Collocated Mode#

../../../_images/collocate.svg

All workers are scheduled on the same set of GPUs. During any stage only one type of worker runs and occupies the entire devices’ computation capability until that stage finishes. There two execution modes: residing in GPU memory simultaneously or switching residence in GPU memory with offloading/reloading.

Pros

  • Simple design; no complex data-dependency management.

Cons

  • Often requiring offloading/reloading implementation for each component.

  • Long-tail latency in the rollout stage extends end2end RL training time.

Example configuration

The following is an example of placing workers. There are two nodes for this training job, each node has 8 GPUs. actor uses all the 16 GPUs and rollout also uses all the 16 GPUs:

cluster:
  num_nodes: 2
  component_placement:
    actor,rollout: all # or 0-15

Additonally, some workers support offloading to release GPUs to other workers during some time period. For example, math RL actor support some offloading options:

actor:
  offload_optimizer: True
  offload_weight: True
  offload_grad: True

If offloading is enabled for actor, the actor is loaded into GPU memory before it runs, then it is offloaded into CPU memory after it finishes its execution.

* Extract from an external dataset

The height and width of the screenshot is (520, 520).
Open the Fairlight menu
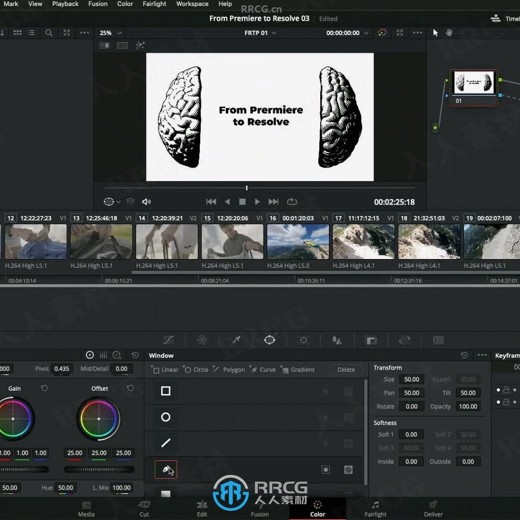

If offloading is not enabled, the collocated workers (assuming workers run on GPUs) will compete for GPU memory, which may lead to OOM error. Refer to YAML Configuration for the complete configuration.

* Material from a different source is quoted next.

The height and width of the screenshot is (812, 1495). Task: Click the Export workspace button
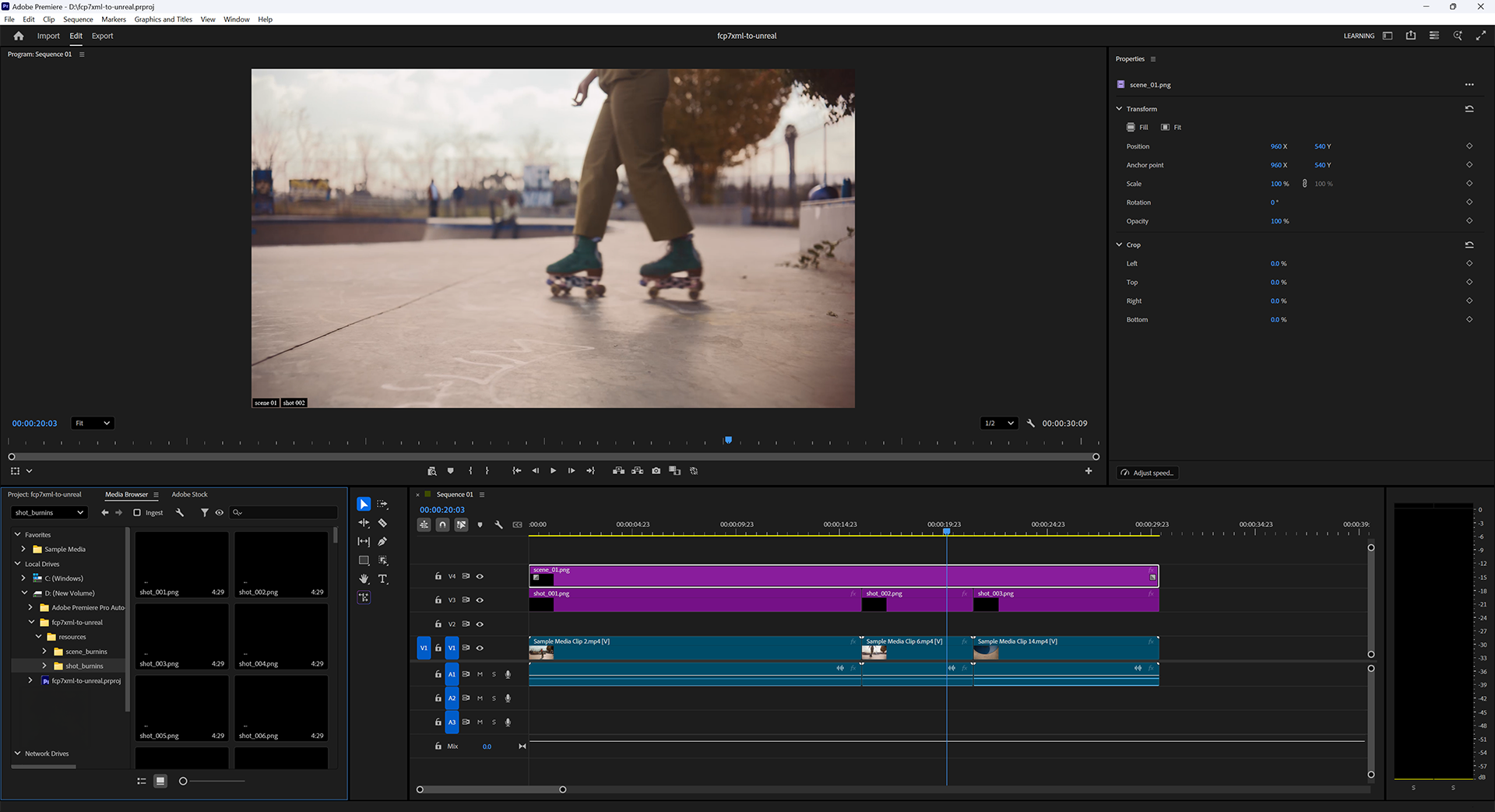point(102,36)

ComponentPlacement programming

Given the above placement configuration, users can use proper ComponentPlacement class to parse the configuration and enforce the placement to the workers as below.

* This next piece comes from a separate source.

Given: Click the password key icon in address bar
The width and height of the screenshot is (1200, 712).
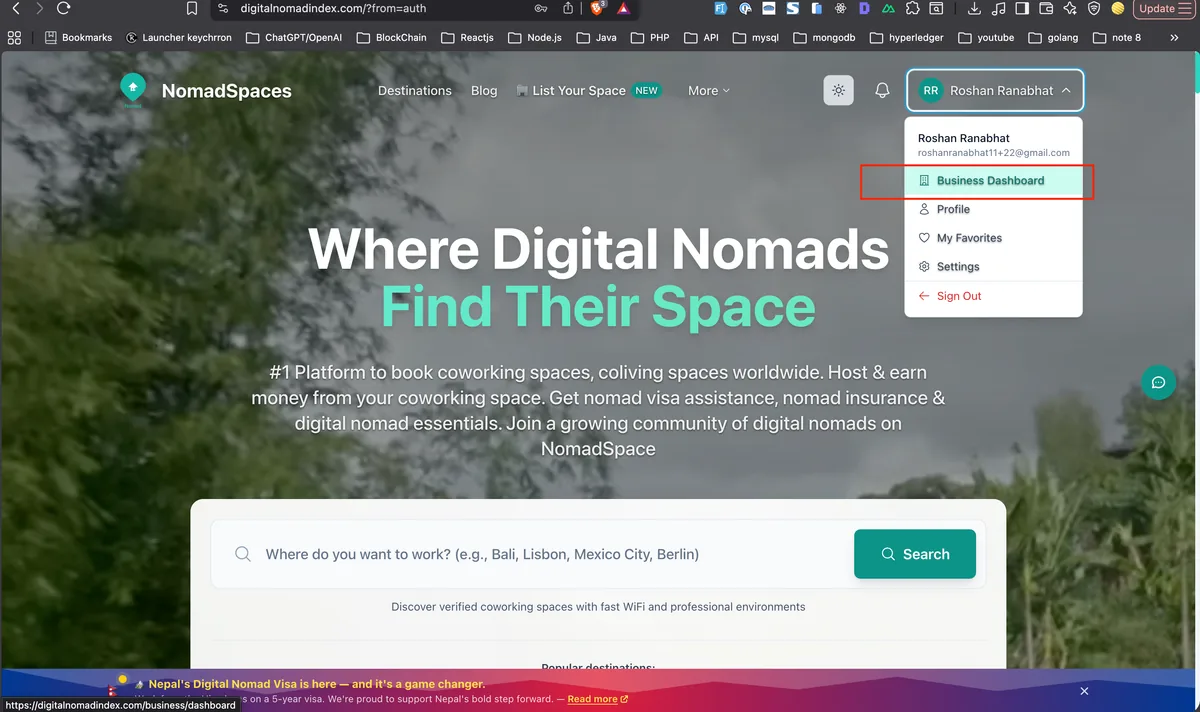Looking at the screenshot, I should coord(539,9).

from rlinf.utils.placement import ModelParallelComponentPlacement, PlacementMode

component_placement = ModelParallelComponentPlacement(cfg, cluster)
rollout_placement_strategy = component_placement.get_strategy("rollout")
rollout_group = SGLangWorker.create_group(cfg, component_placement).launch(
     cluster,
     name=cfg.rollout.group_name,
     placement_strategy=rollout_placement_strategy,
 )

ModelParallelComponentPlacement supports two types of placement: collocated and disaggregated. More importantly, it deals with rank arrangement that allows efficient model weight update from training to rollout. It parses the configuration and generates placements for different components. The generated placement is then enforced during worker launching. Refer to Math RL training python script for the complete code.